Forging bonds to survive below Earth's surface


Reinaldo Gomez writes a letter last week to send down to his brother, Mario Gomez, one of the 33 workers trapped in a mine in Chile.NEW YORK TIMES / FERNANDO RODRIGUEZ CHANCKS

Published: Wednesday, September 1, 2010 at 1:00 a.m.
Last Modified: Tuesday, August 31, 2010 at 10:20 p.m.

Mario Gomez is all too familiar with the hardships of prolonged confinement. While still in his 30s, his family said, he survived as a stowaway on a ship for 11 days, living below deck on little more than bits of chocolate and drops of water collected in a shoe -- an ordeal so trying it brought him closer to God.

Now, at 62, Gomez is the oldest of the 33 miners trapped nearly half a mile underground here and has become the spiritual guide to his men, government officials said. He has organized a small subterranean chapel and is serving as unofficial aide to the psychologists working on the surface to cope with the miners' sadness and fear.

Miners are a hardened breed. Gomez and the other men leading the group below are no exception. They come from traditional mining families and together have more than 90 years of experience working underground.

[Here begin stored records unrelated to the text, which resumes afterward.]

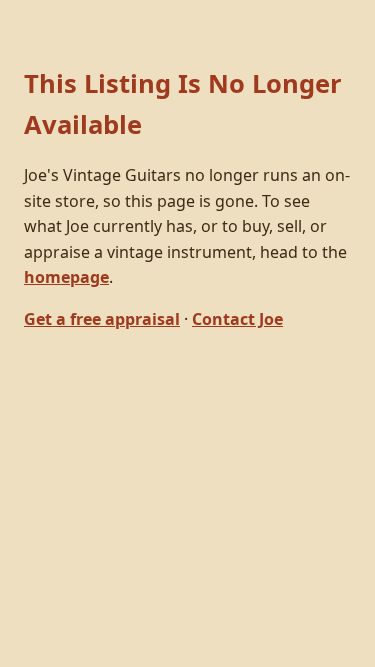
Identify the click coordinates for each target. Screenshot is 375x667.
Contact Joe (237, 319)
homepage (66, 277)
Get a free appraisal (102, 319)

They have survived accidents, closings and the respiratory illnesses that plague the profession driving Chile's economy. Now they are trying to help themselves and the others endure what could be a four-month stay in the belly of the Earth.

Aside from Gomez, there is Luis Urzua, the 54-year-old shift leader who organizes their work assignments, is helping to map the path of their rescue hole and even insists that the miners wait until everyone gets food through the narrow borehole to the surface before anyone can eat.

Then there is Yonny Barrios, 50, the group's impromptu medical monitor. He is drawing on a six-month nursing course he took about 15 years ago to administer medicines and wellness tests that health officials are sending down through the 4-inch borehole and then analyzing in a laboratory on the surface.

"They are completely organized," said Jaime Manalich, Chile's health minister. "They have a full hierarchy. It is a matter of life and death for them."

After the cave-in Aug. 5, the 33 men were thought to be lost, until Chilean engineers found them 17 days later -- all miraculously alive and unharmed.

As hope waned, a drill operator felt some vibrations. When a 150-pound drilling hammer was raised, it had red paint on it. Later, it came back with a bag tied to the drilling tube, said Laurence Golborne, the country's mining minister. Inside were two letters: a three-page note from Gomez to his wife and a small note in red lettering.

"We are fine in the refuge, the 33," it read.

Since then, officials have been scrambling to aid the miners, and Monday night workers, began boring the rescue hole. It is expected to take three to four months to complete.

The miners will play a critical role in their own escape, making their organization and leadership essential, officials said. The men will need to clear 3,000 to 4,000 tons of rock that will fall as the rescue hole is cleared, officials said. The work will require the men to work in shifts 24 hours a day. On Sunday, relatives had their first verbal communication with the miners since the cave-in, in one-minute conversations via a modified telephone. The day before relatives also recorded four- to five-minute video messages for the miners.

"We talked about the house, about all the bills that needed to be paid," said Ximena Contreras, the wife of Paulo Rojas, one of the miners. "He was in very good spirits. He said he loves me a lot."

Health officials said they were concerned about the emotional state of several miners in particular, some of whom did not want to appear in the first video the group made last week.

But even the reluctant miners reportedly went on camera in a second video, after Urzua persuaded them.

Urzua began his 31-year mining career in his early 20s at his stepfather's side. Several uncles were also miners, said his mother, Nelly Iribarren, 78.

"His passion was always topography," she said, adding that he loved to sketch roads and landscapes.

Urzua is now using that skill to aid in the miners' rescue, officials said, helping prepare a map of the chamber and the adjoining tunnels where they are holed up some 2,300 feet down.

Day to day, he also is helping to order the men's lives, insisting the miners wait for the rations for all 33 -- sent four times a day through the borehole -- and that the men eat together, Manalich said.

Barrios, the medical monitor, started working in the mines when he was 16. He has a diploma from a technical school in electronics and radio, his wife said. But it was the nursing course he took at a mine in the 1990s that has proved essential to officials.

Barrios is taking the miners' temperature and blood pressure and monitoring their weight. He is also administering tests to prevent against infection and malnutrition, as well as vaccinating the miners for flu, tetanus and pneumonia, Manalich said.

"He has become a precious thing for us," the health minister said.